Screen grounding material:
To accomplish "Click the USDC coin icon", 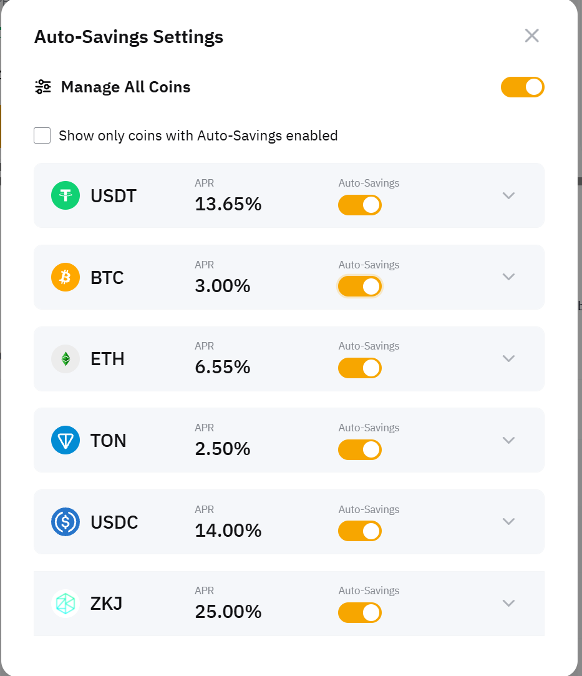I will click(65, 522).
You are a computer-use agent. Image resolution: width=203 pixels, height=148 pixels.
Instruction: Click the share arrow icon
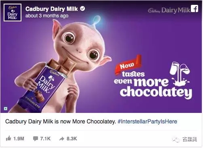[62, 139]
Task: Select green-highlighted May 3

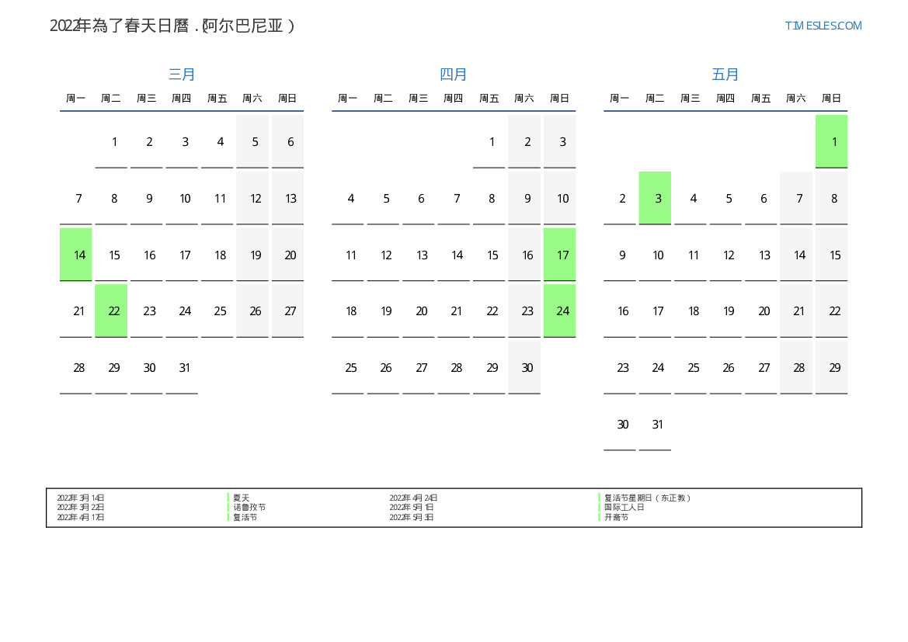Action: [655, 198]
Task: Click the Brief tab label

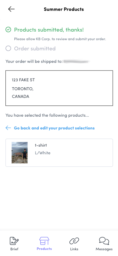Action: (14, 249)
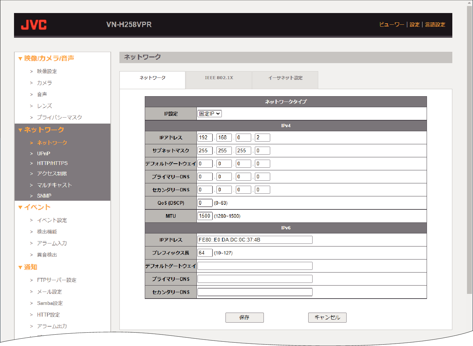Image resolution: width=473 pixels, height=346 pixels.
Task: Open プライバシーマスク settings
Action: pos(59,118)
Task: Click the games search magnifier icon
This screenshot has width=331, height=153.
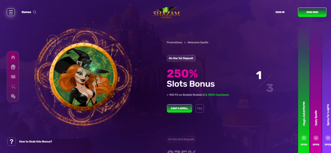Action: click(35, 12)
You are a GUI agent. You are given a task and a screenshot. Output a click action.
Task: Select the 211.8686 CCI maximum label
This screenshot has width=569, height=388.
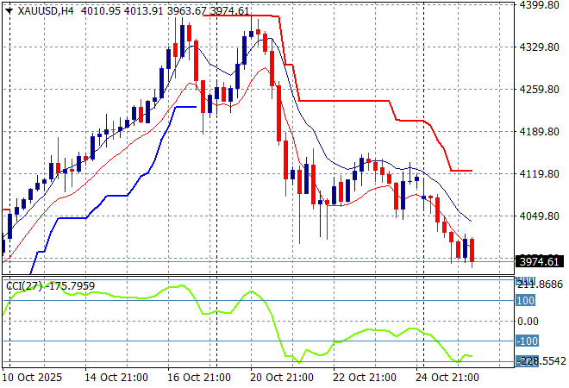point(541,284)
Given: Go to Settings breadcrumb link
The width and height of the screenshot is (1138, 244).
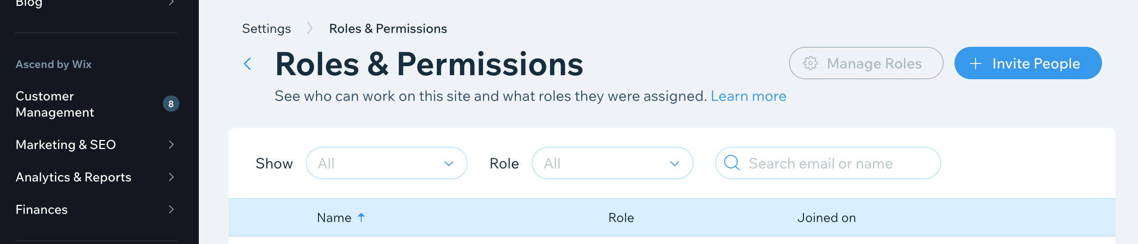Looking at the screenshot, I should [x=266, y=28].
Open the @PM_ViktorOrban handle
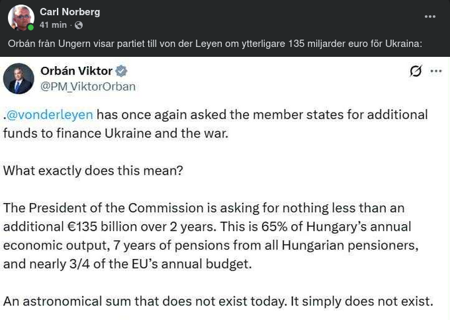This screenshot has width=450, height=320. coord(88,87)
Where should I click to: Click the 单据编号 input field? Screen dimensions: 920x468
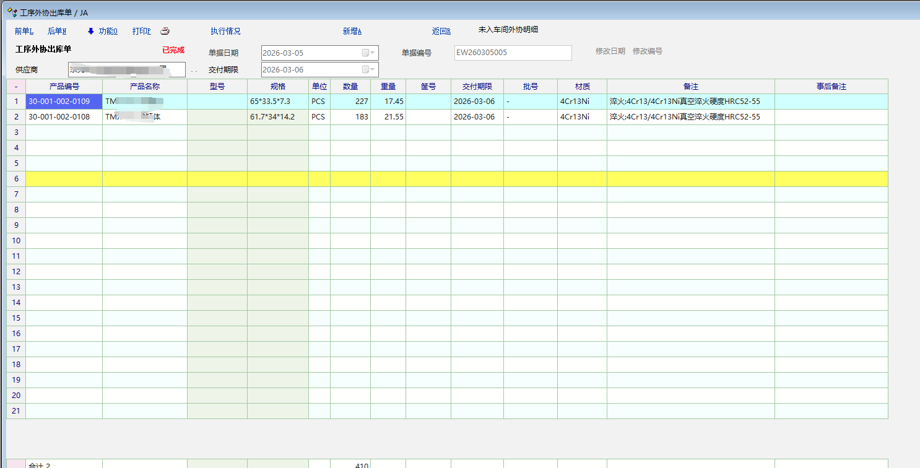click(x=513, y=53)
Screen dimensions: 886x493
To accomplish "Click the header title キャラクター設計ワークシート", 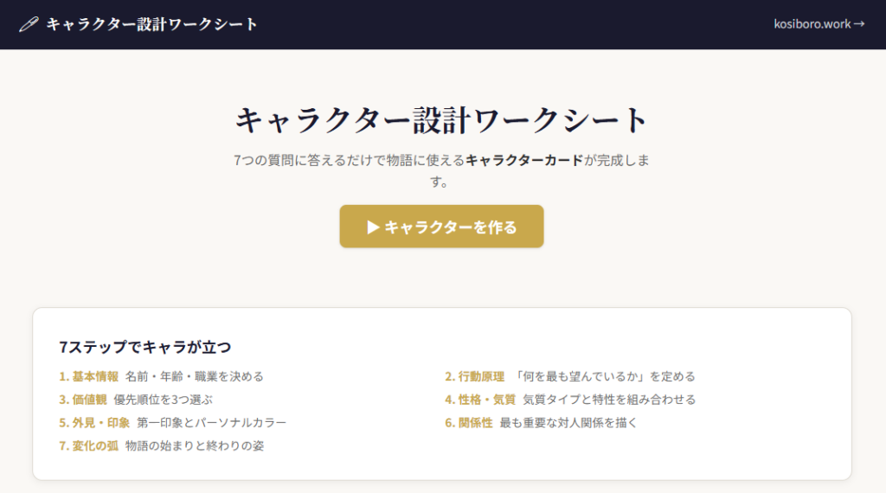I will point(152,24).
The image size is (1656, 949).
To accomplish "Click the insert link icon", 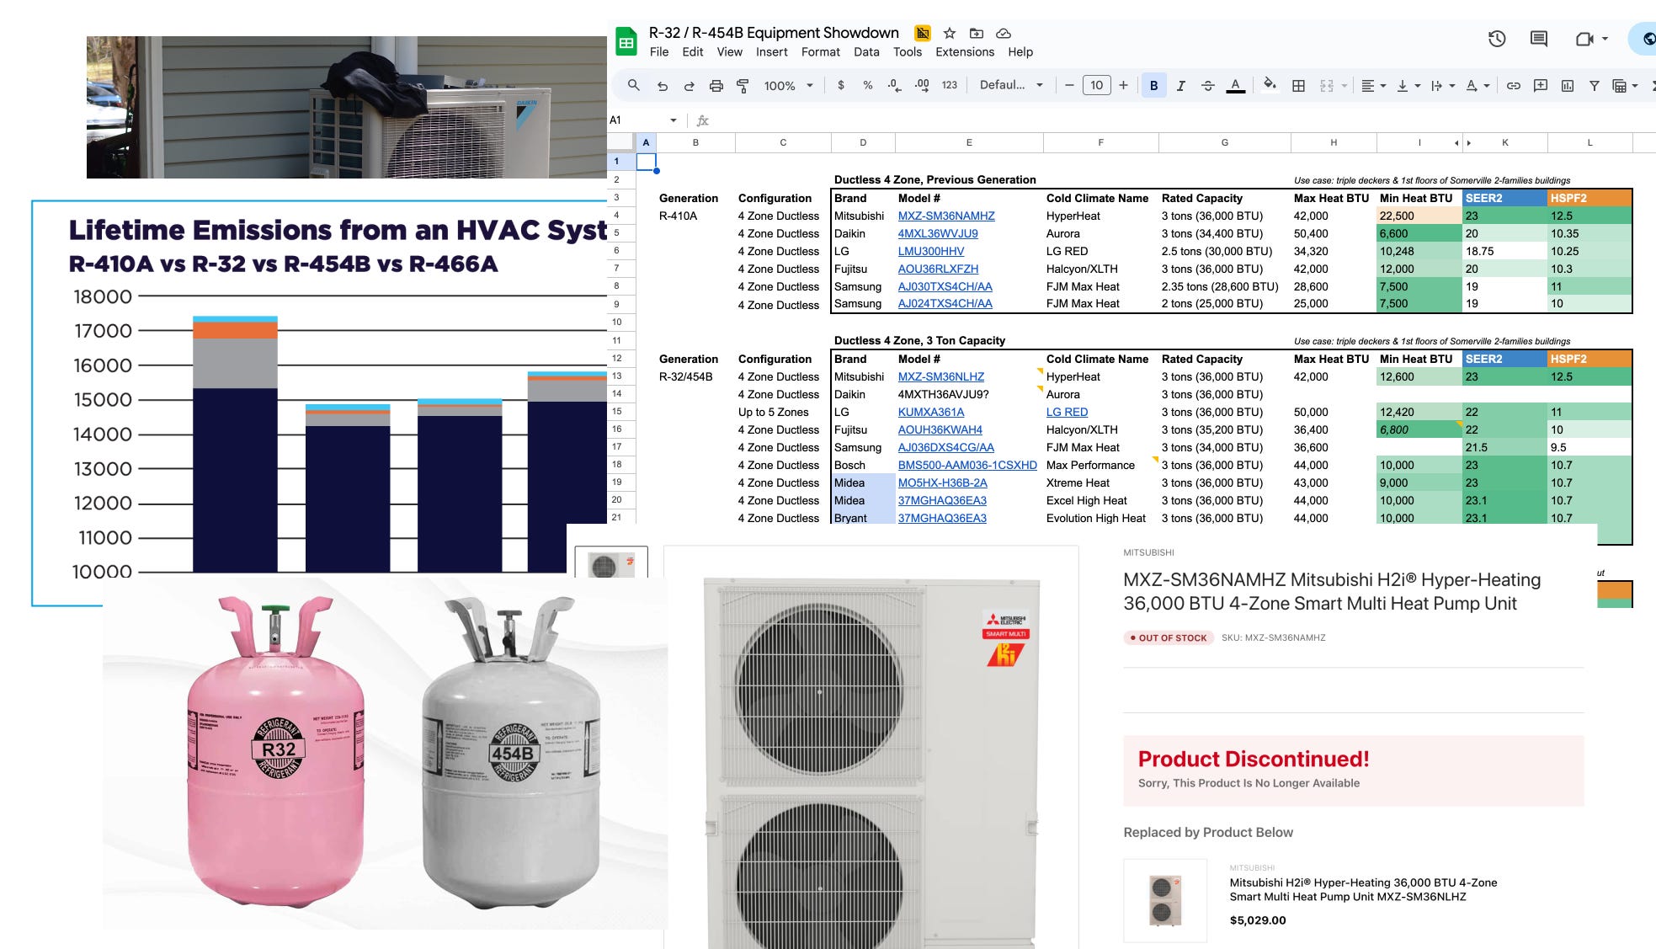I will 1513,85.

_OBJECTIVE_
Render everything above, from the line containing "Task: Click the Brief tab label" down to the line containing "click(x=513, y=53)", as a Markdown table with the columns Row and Text, giving one numbered row per line. Skip blank lines and leave the pictures out.

_EXERCISE RESPONSE_
| Row | Text |
|---|---|
| 1 | Task: Click the Brief tab label |
| 2 | Action: (14, 249) |
| 3 | Image resolution: width=473 pixels, height=346 pixels. |
| 4 | Task: Open プライバシーマスク settings |
| 5 | Action: pos(59,118) |
| 6 | Task: Click the games search magnifier icon |
| 7 | This screenshot has width=331, height=153. |
| 8 | Action: click(35, 12) |
| 9 | You are a GUI agent. You are given a task and a screenshot. Output a click action. |
| 10 | Task: Select the 211.8686 CCI maximum label |
| 11 | This screenshot has width=569, height=388. |
| 12 | point(541,284) |
| 13 | Given: Go to Settings breadcrumb link |
| 14 | The width and height of the screenshot is (1138, 244). |
| 15 | Looking at the screenshot, I should [x=266, y=28]. |
| 16 | Open the @PM_ViktorOrban handle |
| 17 | This screenshot has width=450, height=320. coord(88,87) |
| 18 | Where should I click to: Click the 单据编号 input field? Screen dimensions: 920x468 |
| 19 | click(x=513, y=53) |